Department of Internal Medicine, Seoul National University Hospital, Seoul National University College of Medicine, 101 Daehak-ro, Jongno-gu, Seoul, 03080, South Korea.
Chungbuk National University College of Medicine, Cheongju, South Korea.
Gastric Cancer. 2019 Nov;22(6):1206-1214. doi: 10.1007/s10120-019-00958-4. Epub 2019 Apr 3.
Poziotinib (HM781-36B) is an irreversible pan-HER tyrosine kinase inhibitor which targets EGFR, HER2, and HER4. This prospective, multicenter, open-label, phase I/II study determined the maximum tolerated dose (MTD) and evaluated the safety and efficacy of poziotinib combined with paclitaxel and trastuzumab in patients with HER2-positive advanced gastric cancer (GC).
Patients with HER2-positive GC previously treated with one line of chemotherapy received oral poziotinib (8 mg or 12 mg) once daily for 14 days, followed by 7 days off. Paclitaxel (175 mg/m infusion) and trastuzumab (8 mg/kg loading dose, then 6 mg/kg infusion) were administered concomitantly with poziotinib on day 1 every 3 weeks.
In the phase I part, 12 patients were enrolled (7 at dose level 1, 5 at dose level 2). One patient receiving poziotinib 8 mg and 2 receiving poziotinib 12 mg had dose-limiting toxicities (DLTs); all DLTs were grade 4 neutropenia, one with fever. The most common poziotinib-related adverse events were diarrhea, rash, stomatitis, pruritus and loss of appetite. The MTD of poziotinib was determined to be 8 mg/day and this was used in the phase II part which enrolled 32 patients. Two patients (6.3%) had complete responses and 5 (15.6%) had partial responses (objective response rate 21.9%). Median progression-free survival and overall survival were 13.0 weeks (95% CI 9.8-21.9) and 29.5 weeks (95% CI 17.9-59.2), respectively.
The MTD of poziotinib combined with paclitaxel and trastuzumab was 8 mg/day. This combination yielded promising anti-tumor efficacy with manageable toxicity in previously treated patients with HER2-positive GC.

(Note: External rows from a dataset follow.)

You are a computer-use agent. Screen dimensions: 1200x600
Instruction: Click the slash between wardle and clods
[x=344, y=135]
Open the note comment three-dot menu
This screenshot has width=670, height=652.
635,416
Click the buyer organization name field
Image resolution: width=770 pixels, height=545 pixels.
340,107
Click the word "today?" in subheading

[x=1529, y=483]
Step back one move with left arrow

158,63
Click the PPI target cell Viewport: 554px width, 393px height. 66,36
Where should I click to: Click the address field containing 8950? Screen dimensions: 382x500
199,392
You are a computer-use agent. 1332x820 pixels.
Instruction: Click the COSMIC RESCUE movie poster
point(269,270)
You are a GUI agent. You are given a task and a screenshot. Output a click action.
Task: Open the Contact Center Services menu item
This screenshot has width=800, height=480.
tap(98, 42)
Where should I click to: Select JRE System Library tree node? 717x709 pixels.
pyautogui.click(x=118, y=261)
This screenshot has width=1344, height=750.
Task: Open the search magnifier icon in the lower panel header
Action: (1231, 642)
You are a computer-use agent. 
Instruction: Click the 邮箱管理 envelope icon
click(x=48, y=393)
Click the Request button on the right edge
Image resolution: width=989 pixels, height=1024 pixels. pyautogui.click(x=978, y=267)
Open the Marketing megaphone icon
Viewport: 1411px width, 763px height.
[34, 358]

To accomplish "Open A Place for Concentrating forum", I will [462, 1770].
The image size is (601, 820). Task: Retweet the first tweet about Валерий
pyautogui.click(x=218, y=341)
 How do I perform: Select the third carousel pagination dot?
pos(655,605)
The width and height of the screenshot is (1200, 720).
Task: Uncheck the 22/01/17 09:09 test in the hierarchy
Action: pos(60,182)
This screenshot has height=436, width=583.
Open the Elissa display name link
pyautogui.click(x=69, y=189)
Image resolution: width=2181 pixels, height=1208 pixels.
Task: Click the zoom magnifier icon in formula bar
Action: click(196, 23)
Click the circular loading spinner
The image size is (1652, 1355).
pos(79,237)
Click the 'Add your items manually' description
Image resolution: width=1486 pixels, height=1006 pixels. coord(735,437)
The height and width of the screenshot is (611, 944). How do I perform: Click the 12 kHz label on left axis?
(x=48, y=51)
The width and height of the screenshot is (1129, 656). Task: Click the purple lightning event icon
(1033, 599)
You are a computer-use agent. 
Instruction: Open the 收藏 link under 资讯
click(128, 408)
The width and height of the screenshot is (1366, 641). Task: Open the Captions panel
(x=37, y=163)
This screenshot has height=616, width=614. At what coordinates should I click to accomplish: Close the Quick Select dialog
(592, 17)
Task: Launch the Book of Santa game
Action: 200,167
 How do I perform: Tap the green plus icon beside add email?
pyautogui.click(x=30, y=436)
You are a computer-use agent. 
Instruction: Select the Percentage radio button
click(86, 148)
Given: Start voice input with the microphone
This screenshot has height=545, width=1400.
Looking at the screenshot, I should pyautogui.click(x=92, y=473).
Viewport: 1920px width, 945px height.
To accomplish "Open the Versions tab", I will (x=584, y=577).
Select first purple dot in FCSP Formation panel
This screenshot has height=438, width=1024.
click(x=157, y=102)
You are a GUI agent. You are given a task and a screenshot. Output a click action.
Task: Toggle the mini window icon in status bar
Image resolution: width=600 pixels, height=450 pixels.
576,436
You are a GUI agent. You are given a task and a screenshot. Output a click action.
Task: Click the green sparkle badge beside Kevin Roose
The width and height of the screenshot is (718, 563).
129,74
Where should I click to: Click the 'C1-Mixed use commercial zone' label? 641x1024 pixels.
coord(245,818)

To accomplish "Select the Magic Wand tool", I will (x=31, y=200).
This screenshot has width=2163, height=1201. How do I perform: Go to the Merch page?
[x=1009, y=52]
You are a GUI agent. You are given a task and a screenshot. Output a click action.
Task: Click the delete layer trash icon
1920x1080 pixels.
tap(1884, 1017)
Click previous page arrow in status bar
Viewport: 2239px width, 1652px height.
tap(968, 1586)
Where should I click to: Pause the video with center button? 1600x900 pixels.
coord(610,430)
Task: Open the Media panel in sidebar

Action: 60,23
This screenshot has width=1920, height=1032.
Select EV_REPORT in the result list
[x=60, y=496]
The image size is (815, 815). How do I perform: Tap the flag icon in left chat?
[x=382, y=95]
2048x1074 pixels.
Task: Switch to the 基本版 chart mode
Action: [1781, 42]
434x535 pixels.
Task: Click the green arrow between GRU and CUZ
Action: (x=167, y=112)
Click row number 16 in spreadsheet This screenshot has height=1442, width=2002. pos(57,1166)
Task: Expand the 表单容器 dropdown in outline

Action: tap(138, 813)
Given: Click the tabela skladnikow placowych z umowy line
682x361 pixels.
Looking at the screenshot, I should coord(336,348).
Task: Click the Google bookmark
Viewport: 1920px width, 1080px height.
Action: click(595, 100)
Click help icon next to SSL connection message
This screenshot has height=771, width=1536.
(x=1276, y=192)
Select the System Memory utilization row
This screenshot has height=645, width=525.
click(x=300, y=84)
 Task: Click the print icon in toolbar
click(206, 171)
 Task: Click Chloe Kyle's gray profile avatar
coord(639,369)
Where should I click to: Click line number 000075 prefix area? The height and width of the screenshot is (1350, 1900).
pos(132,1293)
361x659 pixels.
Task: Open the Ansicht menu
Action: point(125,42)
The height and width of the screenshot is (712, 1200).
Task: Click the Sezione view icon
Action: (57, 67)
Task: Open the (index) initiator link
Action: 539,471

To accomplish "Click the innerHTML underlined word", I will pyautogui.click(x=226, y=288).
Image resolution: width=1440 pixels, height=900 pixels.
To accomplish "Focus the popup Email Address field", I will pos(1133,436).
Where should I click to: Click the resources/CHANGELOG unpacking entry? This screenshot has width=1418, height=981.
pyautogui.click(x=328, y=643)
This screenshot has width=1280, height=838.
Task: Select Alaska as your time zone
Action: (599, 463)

波齐替尼(HM781-36B)是一种不可逆的泛 HER 酪氨酸激酶抑制剂,针对 EGFR、HER2 和 HER4。这项前瞻性、多中心、开放标签、I/II 期研究确定了最大耐受剂量(MTD),并评估了先前接受过一线化疗的 HER2 阳性晚期胃癌(GC)患者中波齐替尼联合紫杉醇和曲妥珠单抗的安全性和疗效。
先前接受过一线化疗的 HER2 阳性 GC 患者接受口服波齐替尼(8mg 或 12mg),每日一次,连用 14 天,然后停药 7 天。紫杉醇(175mg/m 输注)和曲妥珠单抗(8mg/kg 负荷剂量,然后 6mg/kg 输注)在每 3 周的第 1 天与波齐替尼同时给药。
在 I 期部分,入组 12 例患者(剂量水平 1 组 7 例,剂量水平 2 组 5 例)。1 例接受波齐替尼 8mg 和 2 例接受波齐替尼 12mg 的患者出现剂量限制毒性(DLT);所有 DLT 均为 4 级中性粒细胞减少症,其中 1 例伴有发热。最常见的波齐替尼相关不良事件为腹泻、皮疹、口腔炎、瘙痒和食欲下降。波齐替尼的 MTD 确定为 8mg/天,这一剂量用于入组 32 例患者的 II 期部分。2 例患者(6.3%)完全缓解,5 例患者(15.6%)部分缓解(客观缓解率 21.9%)。中位无进展生存期和总生存期分别为 13.0 周(95%CI 9.8-21.9)和 29.5 周(95%CI 17.9-59.2)。
波齐替尼联合紫杉醇和曲妥珠单抗的 MTD 为 8mg/天。在先前接受过治疗的 HER2 阳性 GC 患者中,该联合方案具有良好的抗肿瘤疗效和可管理的毒性。